§ **What to do**
Return every line of the listing below so that it matches the original exactly.

§ **Records provided**
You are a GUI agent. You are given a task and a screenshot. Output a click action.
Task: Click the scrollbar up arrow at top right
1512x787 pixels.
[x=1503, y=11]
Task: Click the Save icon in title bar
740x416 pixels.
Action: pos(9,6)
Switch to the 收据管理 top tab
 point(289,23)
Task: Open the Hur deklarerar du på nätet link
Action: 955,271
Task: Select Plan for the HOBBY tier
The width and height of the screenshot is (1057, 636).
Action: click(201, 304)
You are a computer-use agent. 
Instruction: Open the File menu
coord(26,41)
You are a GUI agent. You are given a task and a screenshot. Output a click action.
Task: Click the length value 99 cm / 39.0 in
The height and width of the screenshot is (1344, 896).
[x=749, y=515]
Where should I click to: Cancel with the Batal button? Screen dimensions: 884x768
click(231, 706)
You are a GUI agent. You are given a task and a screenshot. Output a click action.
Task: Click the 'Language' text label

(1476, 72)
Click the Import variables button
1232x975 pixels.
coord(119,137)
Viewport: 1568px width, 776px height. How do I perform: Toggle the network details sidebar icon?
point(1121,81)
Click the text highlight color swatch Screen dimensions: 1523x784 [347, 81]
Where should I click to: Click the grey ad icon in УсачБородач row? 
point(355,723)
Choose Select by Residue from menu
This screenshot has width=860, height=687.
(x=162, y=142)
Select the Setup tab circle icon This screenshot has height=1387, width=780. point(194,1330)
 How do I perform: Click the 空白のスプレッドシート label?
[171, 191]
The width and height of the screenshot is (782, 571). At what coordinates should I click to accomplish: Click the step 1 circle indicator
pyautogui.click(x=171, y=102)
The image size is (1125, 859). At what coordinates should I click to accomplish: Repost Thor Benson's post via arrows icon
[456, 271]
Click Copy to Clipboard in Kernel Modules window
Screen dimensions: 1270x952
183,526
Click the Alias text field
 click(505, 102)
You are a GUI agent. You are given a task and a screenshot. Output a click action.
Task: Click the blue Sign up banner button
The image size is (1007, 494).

§ **Exercise response**
You are a GUI agent. You are given a task and a screenshot. Output a click action.
Task: Click the scrollbar up arrow at top right
1512x787 pixels.
[x=1503, y=11]
Task: Click the Save icon in title bar
740x416 pixels.
Action: pos(9,6)
Switch to the 收据管理 top tab
 point(289,23)
Task: Open the Hur deklarerar du på nätet link
Action: 955,271
Task: Select Plan for the HOBBY tier
The width and height of the screenshot is (1057, 636).
Action: click(201, 304)
You are a computer-use agent. 
Instruction: Open the File menu
coord(26,41)
You are a GUI agent. You are given a task and a screenshot. Output a click action.
Task: Click the length value 99 cm / 39.0 in
The height and width of the screenshot is (1344, 896).
[x=749, y=515]
Where should I click to: Cancel with the Batal button? Screen dimensions: 884x768
click(231, 706)
You are a GUI agent. You are given a task and a screenshot. Output a click action.
Task: Click the 'Language' text label

(1476, 72)
Click the Import variables button
1232x975 pixels.
coord(119,137)
Viewport: 1568px width, 776px height. How do I perform: Toggle the network details sidebar icon?
point(1121,81)
Click the text highlight color swatch Screen dimensions: 1523x784 [347, 81]
Where should I click to: Click the grey ad icon in УсачБородач row? 
point(355,723)
Choose Select by Residue from menu
This screenshot has width=860, height=687.
(x=162, y=142)
Select the Setup tab circle icon This screenshot has height=1387, width=780. point(194,1330)
 How do I perform: Click the 空白のスプレッドシート label?
[171, 191]
The width and height of the screenshot is (782, 571). At what coordinates should I click to accomplish: Click the step 1 circle indicator
pyautogui.click(x=171, y=102)
The image size is (1125, 859). At what coordinates should I click to accomplish: Repost Thor Benson's post via arrows icon
[456, 271]
Click Copy to Clipboard in Kernel Modules window
Screen dimensions: 1270x952
183,526
Click the Alias text field
 click(505, 102)
You are a GUI agent. You are given a task and a screenshot. Output a click action.
Task: Click the blue Sign up banner button
The image size is (1007, 494).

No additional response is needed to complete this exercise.